Oil&Gas Materials 7 June 2018 12:25 (UTC +04:00)
Oil prices on Thursday rose on the back of plunging exports by OPEC-member Venezuela, recovering some ground lost in the previous session, although another surge in U.S. production still weighed on markets
Oil prices rise on Venezuelan supply troubles, but U.S. output surges

Oil prices on Thursday rose on the back of plunging exports by OPEC-member Venezuela, recovering some ground lost in the previous session, although another surge in U.S. production still weighed on markets, traders said, Reuters reports.

Brent crude futures LCOc1 were up 51 cents, or 0.7 percent, to $75.87 a barrel at 0710 GMT.

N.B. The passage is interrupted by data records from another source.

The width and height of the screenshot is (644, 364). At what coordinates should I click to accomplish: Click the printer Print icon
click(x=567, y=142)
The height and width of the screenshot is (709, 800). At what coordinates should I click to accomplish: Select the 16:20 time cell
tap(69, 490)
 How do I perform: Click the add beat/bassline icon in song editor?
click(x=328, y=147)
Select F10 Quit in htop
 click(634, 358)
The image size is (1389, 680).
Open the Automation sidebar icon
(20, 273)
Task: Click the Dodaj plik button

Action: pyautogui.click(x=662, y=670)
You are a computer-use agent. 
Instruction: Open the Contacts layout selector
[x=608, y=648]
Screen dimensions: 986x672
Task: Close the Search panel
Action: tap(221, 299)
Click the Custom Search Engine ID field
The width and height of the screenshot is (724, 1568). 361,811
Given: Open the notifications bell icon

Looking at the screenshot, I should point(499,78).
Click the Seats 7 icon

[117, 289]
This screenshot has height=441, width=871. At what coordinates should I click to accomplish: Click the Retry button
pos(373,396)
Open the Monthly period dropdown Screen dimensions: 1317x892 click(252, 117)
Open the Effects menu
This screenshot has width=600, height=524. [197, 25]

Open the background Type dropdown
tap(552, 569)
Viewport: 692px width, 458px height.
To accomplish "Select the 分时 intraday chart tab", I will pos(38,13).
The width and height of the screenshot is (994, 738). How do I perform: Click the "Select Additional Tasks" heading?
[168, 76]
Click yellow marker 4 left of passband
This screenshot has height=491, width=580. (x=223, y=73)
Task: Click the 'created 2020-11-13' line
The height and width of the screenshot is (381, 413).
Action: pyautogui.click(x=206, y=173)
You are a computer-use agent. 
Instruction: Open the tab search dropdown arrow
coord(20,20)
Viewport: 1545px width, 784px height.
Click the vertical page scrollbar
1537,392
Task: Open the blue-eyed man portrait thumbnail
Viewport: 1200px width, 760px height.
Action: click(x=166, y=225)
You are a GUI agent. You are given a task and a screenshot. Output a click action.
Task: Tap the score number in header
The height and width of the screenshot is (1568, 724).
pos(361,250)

U.S. West Texas Intermediate (WTI) crude CLc1 was up 30 cents, or 0.5 percent, at $65.03 a barrel. It ended the previous session 1.2 percent lower at $64.73 a barrel.

Venezuela, a member of the Organization of the Petroleum Exporting Countries (OPEC), is struggling to meet its supply obligations, with dozens of tankers waiting to take on its oil.

Tankers waiting to load more than 24 million barrels of crude, almost as much as PDVSA shipped in April, are sitting off the country’s main oil port, according to shipping data. The backlog is so severe that state-owned PDVSA has told some customers it may declare force majeure, allowing it to temporarily halt contracts, if they do not accept new delivery terms.

“The decline in Venezuelan supplies has been bigger than market expected. Increases in U.S. production will not be able to fully offset the drop from Venezuela and Iran”, said Bruce Xue, oil analyst with Haitong Futures.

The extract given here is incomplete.